3. Less demanding on server hardware. Since each user of a rich client brings their own hardware (their desktop PC) to the party, the server only has to serve data not UI as well.
That's alot of comments, its hard to imagine with such smart people posting how little I learned from all of that, the comments basically went back and forth and said the same again and again as the article
sadly the most responsive things I have used in browsers are ones made in activeX, the activeX version of the remotelyanywhere client is far superior then the java version
Yes Morfik an GWT and Echo2 and ZK and Wt and Tibco GI are all going to make writing rich interaction Ajax apps easier. There are a few things to watch out for as we move from the painful three environment development of current web apps to the component GUI model of these emerging frameworks. See a href="http://blogs.pathf.com/agileajax/2007/03/so_you_want_to_.html"So You Want to Convert Your Desktop App to Ajax/a for some specifics. For an example of where Ajax developers stumble, see Yahoo!

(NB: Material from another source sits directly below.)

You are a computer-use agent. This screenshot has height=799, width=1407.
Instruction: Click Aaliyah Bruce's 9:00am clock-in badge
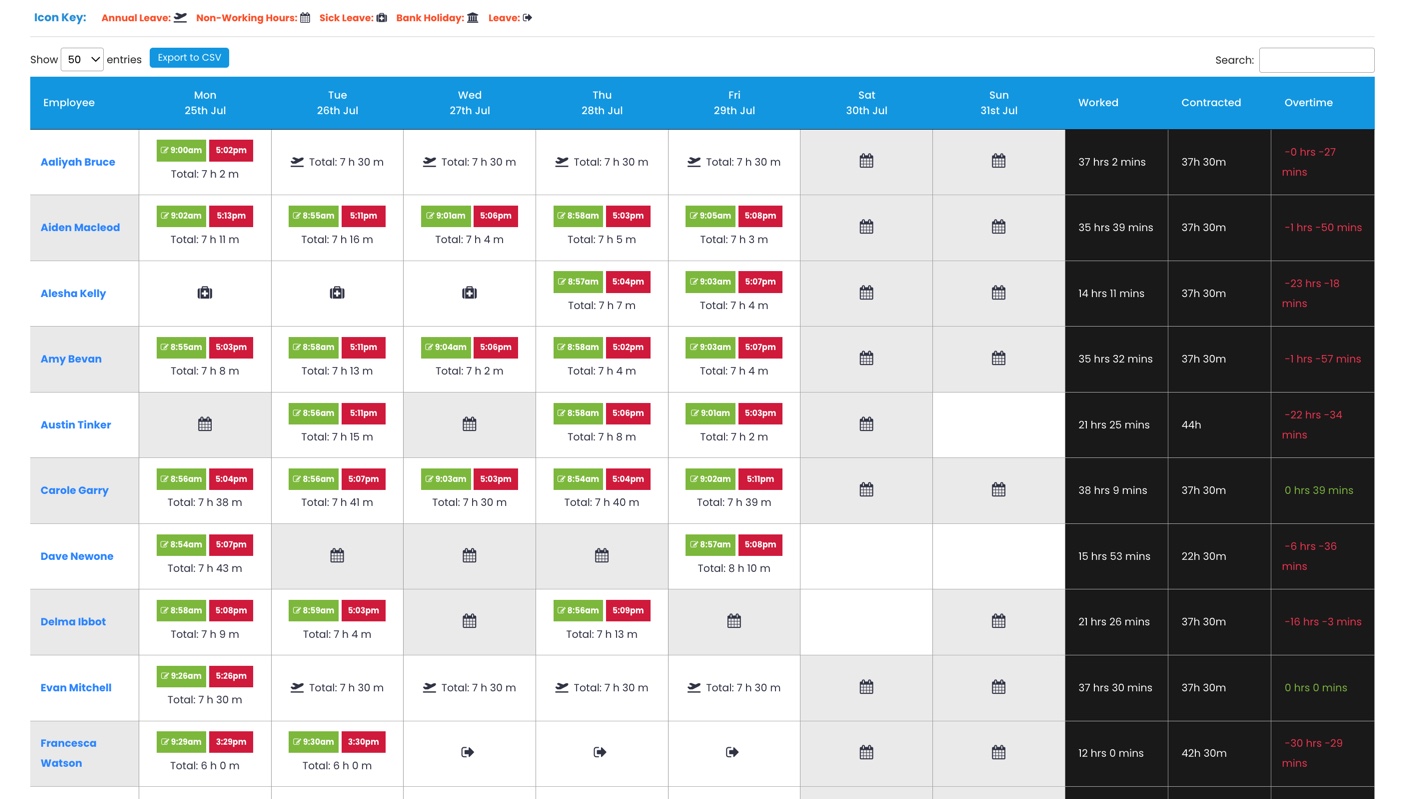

Mail beta. To delete a few thousand email messages, you have to scroll through all of the messages so that they fully load, otherwise if you do a "select all" or a shift-click and try to delete unloaded messages, you get an error message.
Yes, all those frameworks -- Morfik, GWT, Echo2, ZK, Tibco GI, etc. -- will make developing RIA apps easier. But while hiding the messy underbelly of web development is useful and productive, it also has it's downsides.
So You Want to Convert Your Desktop App to Ajax (http://blogs.pathf.com/agileajax/2007/03/so_you_want_to_.html)
For an example, see the Yahoo! Mail beta. Because the network bandwidth between browser and server is a lot smaller than between disk, memory and video card, the Yahoo! Mail beta make the list of emails lazy load. Now if I have a few thousand emails I want to delete, I have to scroll through all of the emails so they load, otherwise a shift-click select of a range of unloaded emails will give me an error. As a result, something that would be a trivial and natural opperation in a desktop app becomes unusable in an equivalent web app.